The owners of the island’s sole electricity company, GRENLEC has up the pressure on the Keith Mitchell-led New National Party (NNP) Government which has been battling the company since it was privatised by the 1990-95 Congress government of late Prime Minister Sir Nicholas Brathwaite.

The Grenada Private Power Limited (GPP), the 50% shareholder of Grenlec, along with GPP’s parent company, WRB Enterprises Inc. (WRB), on May 5 filed a request for arbitration with the International Centre for Settlement of Investment Disputes (ICSID), an arm of the Washigton-based World bank.

A Grenlec release said, “the purpose of this arbitration is to enforce the Government of Grenada’s contractual obligation to repurchase the 50% Grenlec shareholding that Government previously sold to GPP”.
GPP and WRB commenced the ICSID proceeding in follow-up to a formal share repurchase demand that it had submitted to Government on March 22.

The parent company submitted the repurchase demand pursuant to the Share Purchase Agreement (SPA) that Government, GPP and WRB entered into in conjunction with Government’s privatisation of Grenlec in 1994.

The SPA requires this repurchase to be completed within thirty days following Government’s receipt of GPP’s repurchase demand.

The release said that given the fact that the cash-strapped Mitchell government has not made the mandated repurchase payment, GPP and WRB have “no alternative means for protecting their contract rights other than by pursuing the ICSID arbitration as dictated by the SPA”.

The release went on: “Despite these circumstances, GPP and WRB are open to comprehensive and collaborative negotiations with the Government to best serve Grenlec’s customers, shareholders and the people of Grenada.

The company’s position was further elaborated upon by Chairman & Managing Director of GPP, and President of WRB Enterprises, G. Robert Blanchard, Jr who also left the door open for a peaceful settement.

“During the past three years, Grenlec, GPP and WRB have made every possible effort to initiate good-faith, collaborative negotiations with Government focused on facilitating responsible and effective electricity sector reform in Grenada, and thereby avoiding the necessity of our taking legal action to protect our contractual rights,” he said.

“Unfortunately, Government has consistently elected to rebuff these efforts by the Grenlec team, opting instead to pursue a unilateral approach for restructuring every aspect of how Grenlec’s system should be owned, operated and regulated”, he added.

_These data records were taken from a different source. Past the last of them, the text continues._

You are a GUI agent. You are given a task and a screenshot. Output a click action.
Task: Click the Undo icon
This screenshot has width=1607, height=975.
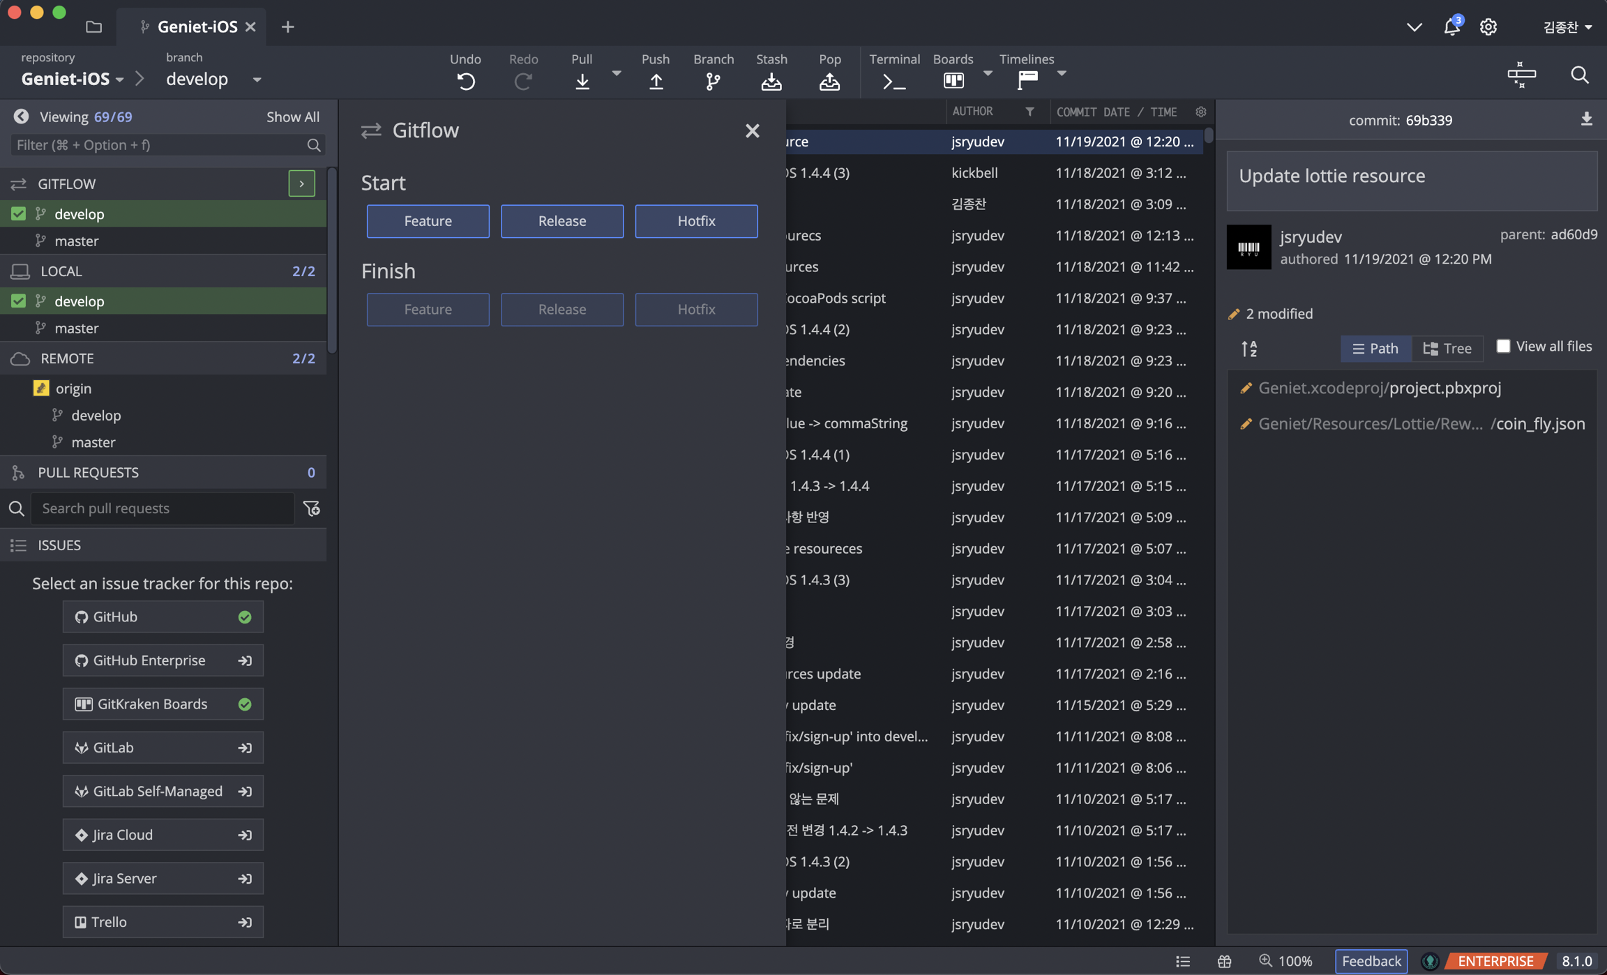(x=465, y=81)
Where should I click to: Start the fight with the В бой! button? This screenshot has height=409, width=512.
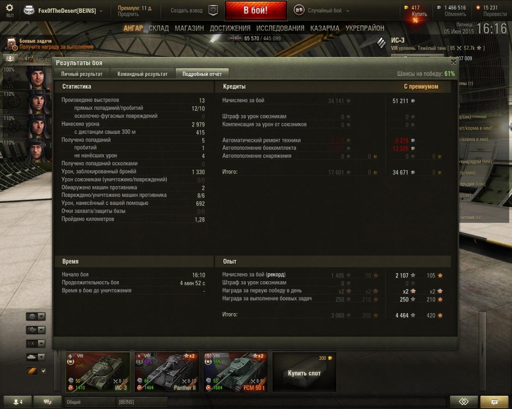coord(256,11)
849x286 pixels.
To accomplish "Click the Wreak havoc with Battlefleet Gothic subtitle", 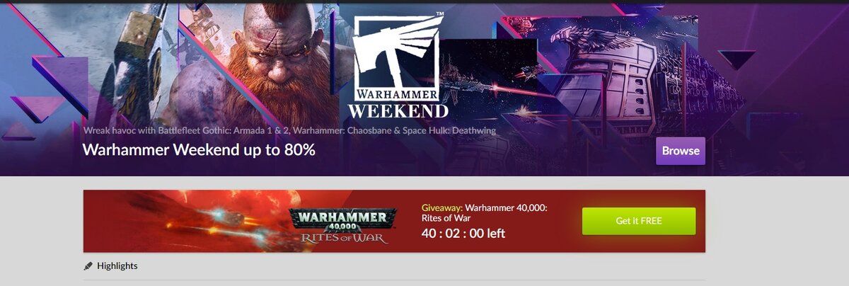I will [289, 131].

These unilateral actions, the company noted led to Government’s enactment of the Electricity Supply Act 2016 and the Public Utilities Regulatory Commission Act 2016, which took effect on August 1, 2016.

It said that these two Acts caused “substantial adverse operational and economic consequences for Grenlec, including (although by no means limited to) Government’s effective abrogation of the Grenlec licence that the SPA parties committed to establish as the central aspect of Grenlec’s privatisation in 1994”.

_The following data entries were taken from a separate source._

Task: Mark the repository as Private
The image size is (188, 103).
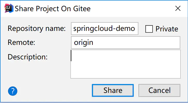Action: (x=149, y=29)
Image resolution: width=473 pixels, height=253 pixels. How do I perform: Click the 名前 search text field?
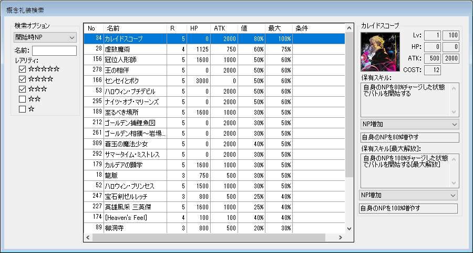click(55, 50)

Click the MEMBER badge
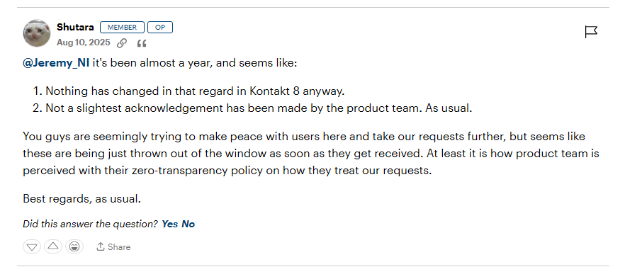(x=122, y=28)
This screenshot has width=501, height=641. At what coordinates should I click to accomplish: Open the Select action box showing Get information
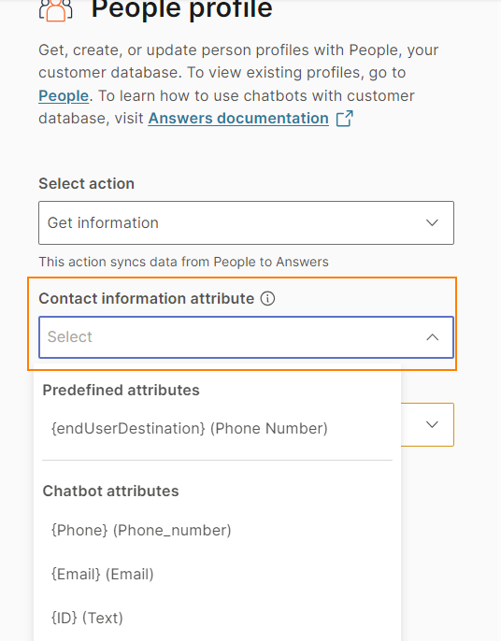(x=246, y=222)
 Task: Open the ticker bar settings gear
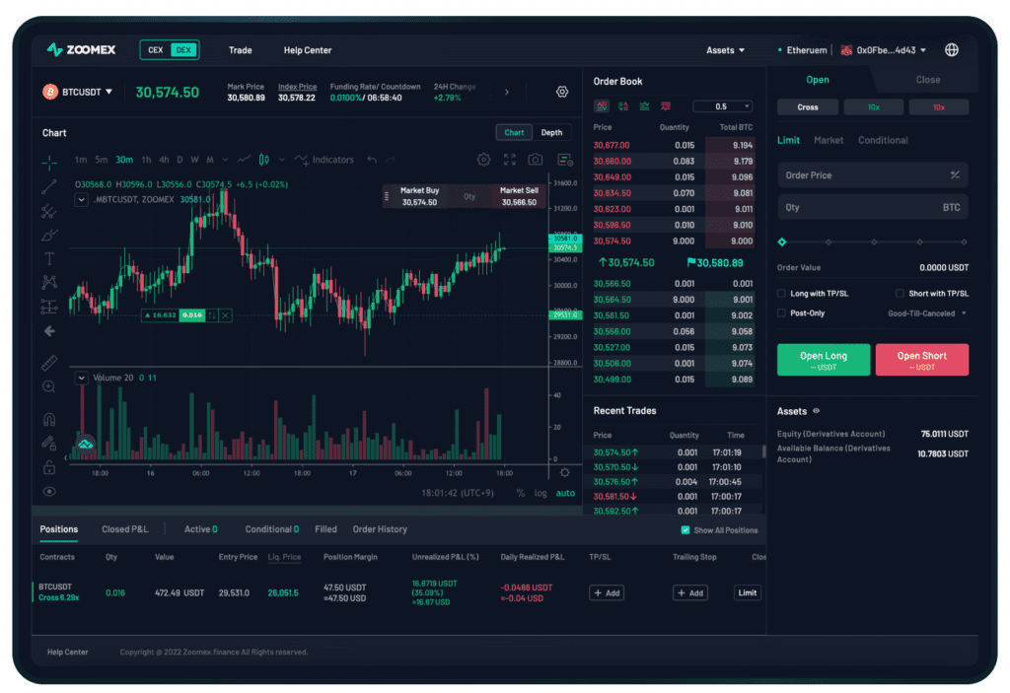(x=562, y=92)
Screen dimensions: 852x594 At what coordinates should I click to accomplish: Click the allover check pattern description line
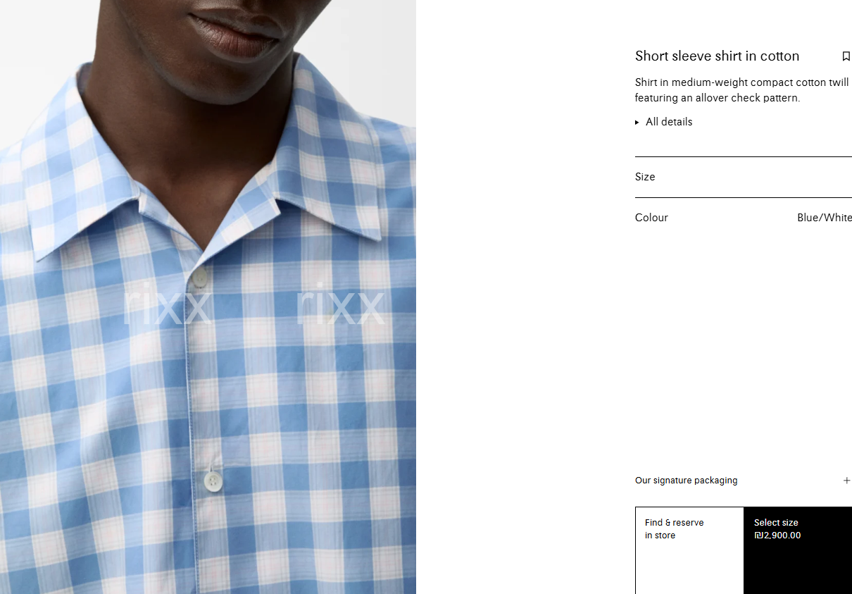[718, 98]
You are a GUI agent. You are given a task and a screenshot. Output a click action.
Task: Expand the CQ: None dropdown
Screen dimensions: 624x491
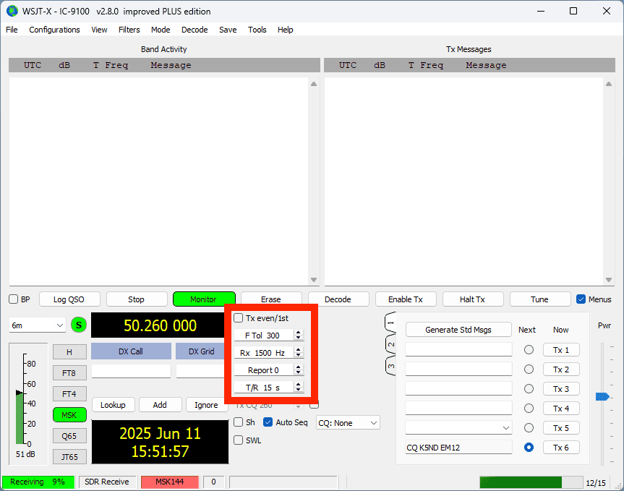348,422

“This unilateral and injurious course of conduct has left GPP and WRB with no choice but to enforce their contractual repurchase rights in the manner dictated by the SPA”, it added.

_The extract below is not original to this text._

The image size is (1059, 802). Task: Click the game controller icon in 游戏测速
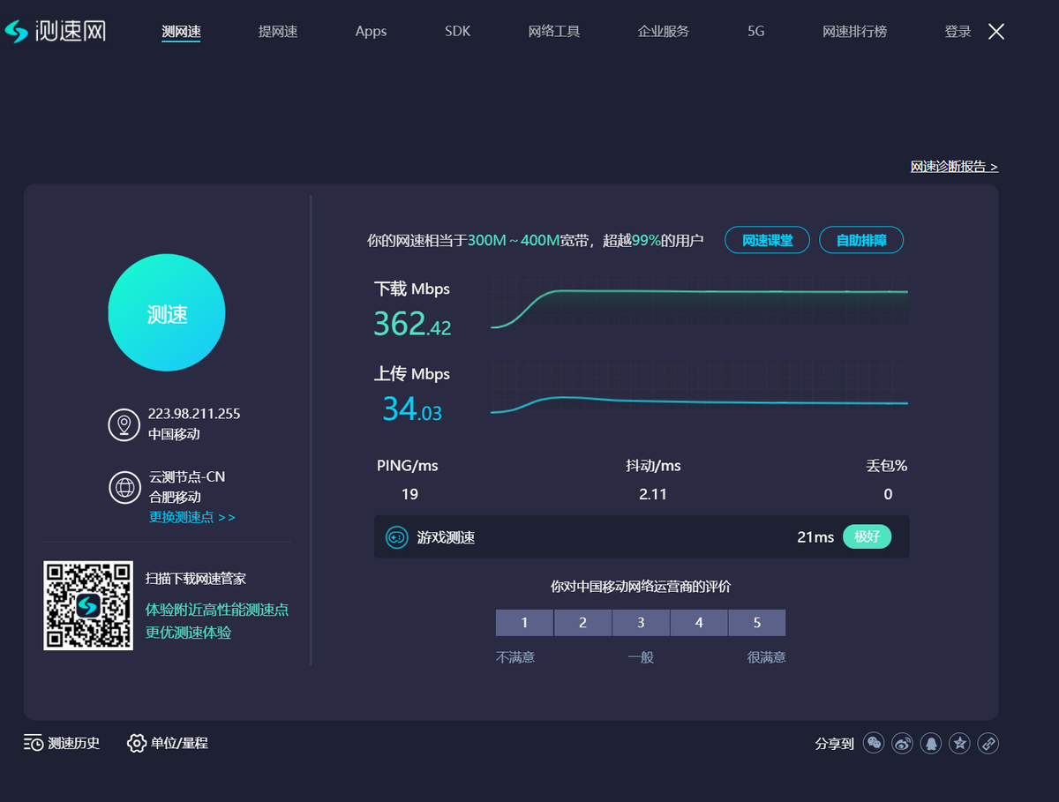396,536
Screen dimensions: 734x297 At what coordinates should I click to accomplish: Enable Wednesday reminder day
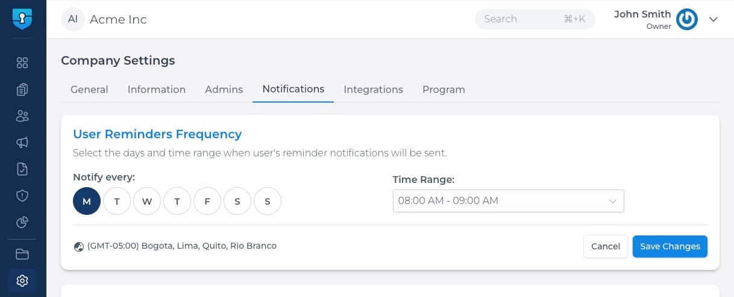[147, 202]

According to Blanchard, his company is not interested in pulling out of Grenada and would like government to abide with its contractual obligation with Grenlec.

“We want to stress again that our decision to file an ICSID claim was not driven by GPP’s and WRB’s desire to exit Grenada. We always have been, and remain, dedicated to assuring that Grenlec operates a world-class utility system that provides reliable and efficient electricity service to the nation.

‘However, Government’s unilaterally-dictated course of action, implemented at odds with our agreed-upon and binding contractual arrangements, has left us with no other effective option.

“If, on the other hand, Government demonstrates in a tangible and meaningful manner that it now wishes to engage in comprehensive and truly collaborative negotiations with the Grenlec team, we remain willing to participate in those talks in an effort to best serve the interests of our customers, shareholders, employees, and people of Grenada.”

In accordance with the specific repurchase valuation requirements dictated by the SPA and set forth in Schedule II of the Electricity Supply Act of 1994, the repurchase demand for GPP’s 50% ownership interest in Grenlec amounts to EC$176.65 million.

The Mitchell-led government has already raised questions about the method used by Grenlec to arrive at the sum due for the shares.